Société de Géographie, Genève

Résumé : Parti pour un trek autour du massif de l'Annapurna au Népal, Rémy Villemin reviendra de son périple fortement marqué par ce qu'il a vécu à commencer par le tremblement de terre du 25 avril 2015, mais aussi par des rencontres humaines où la vie et la mort se télescopent et où le courage des Népalaises et des Népalais semble indestructible.

Mots-clés : Annapurna ; Mustang ; Altitude ; Vie ; Mort ; Tremblement de terre ; Destruction ; Courage.

Abstract : Left to the Nepal for a trek around the Annapurna Range, Rémy Villemin will come back from his trip strongly marked by what he lived to begin obviously with the earthquake of April 25th, 2015, but also with the meetings where the life and the death crumple up and where the courage of the women and men seems indestructible.

Keywords : Annapurna ; Mustang ; Altitude ; Life ; Death ; Earthquake ; Destruction ; Courage.

"On ne voyage pas pour se garnir d'exotisme et d'anecdotes comme un sapin de Noël, mais pour que la route vous plume, vous rince, vous essore, vous rende comme ces serviettes élimées par les lessives qu'on vous tend avec un éclat de savon dans les bordels.
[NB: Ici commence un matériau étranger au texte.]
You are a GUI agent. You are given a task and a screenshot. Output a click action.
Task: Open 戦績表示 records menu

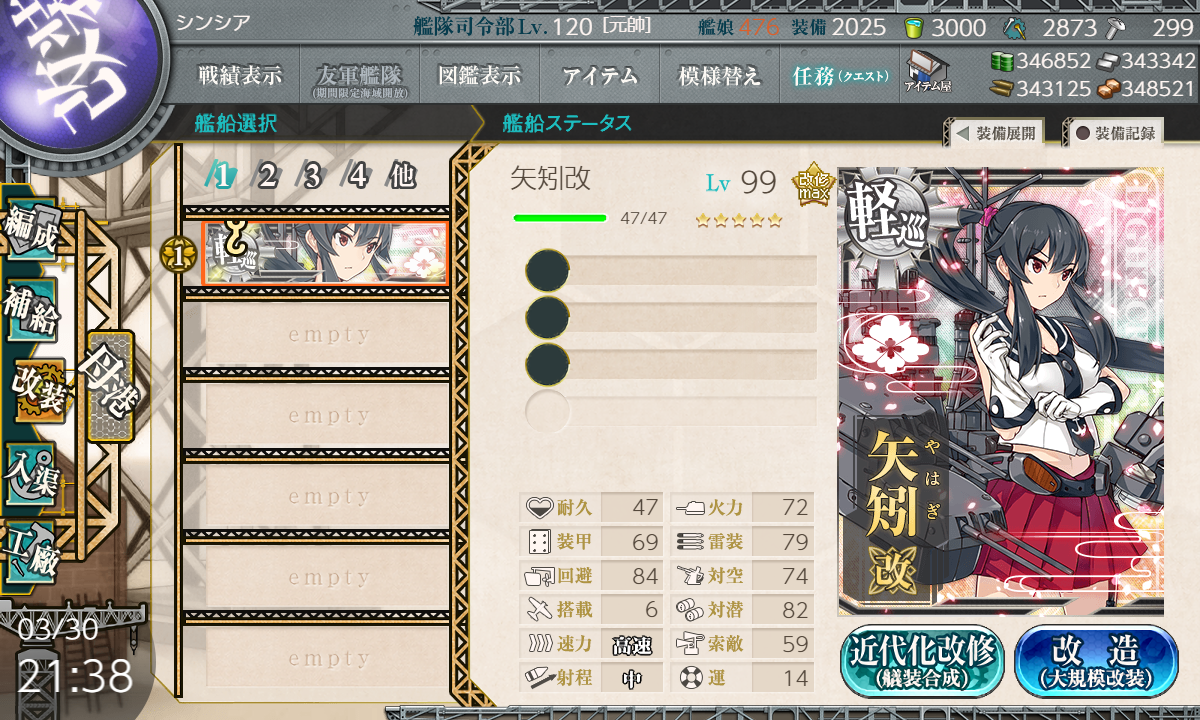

On s'en va loin des alibis ou des malédictions natales et dans chaque ballot crasseux coltiné dans des salles d'attente archibondées, sur de petits quais de gare attenants de chaleur et de misère, ce qu'on voit passer c'est son propre cercueil."

Nicolas Bouvier, Le Poisson-Scorpion, Paris, Folio-Gallimard, 1999, pp 56-57.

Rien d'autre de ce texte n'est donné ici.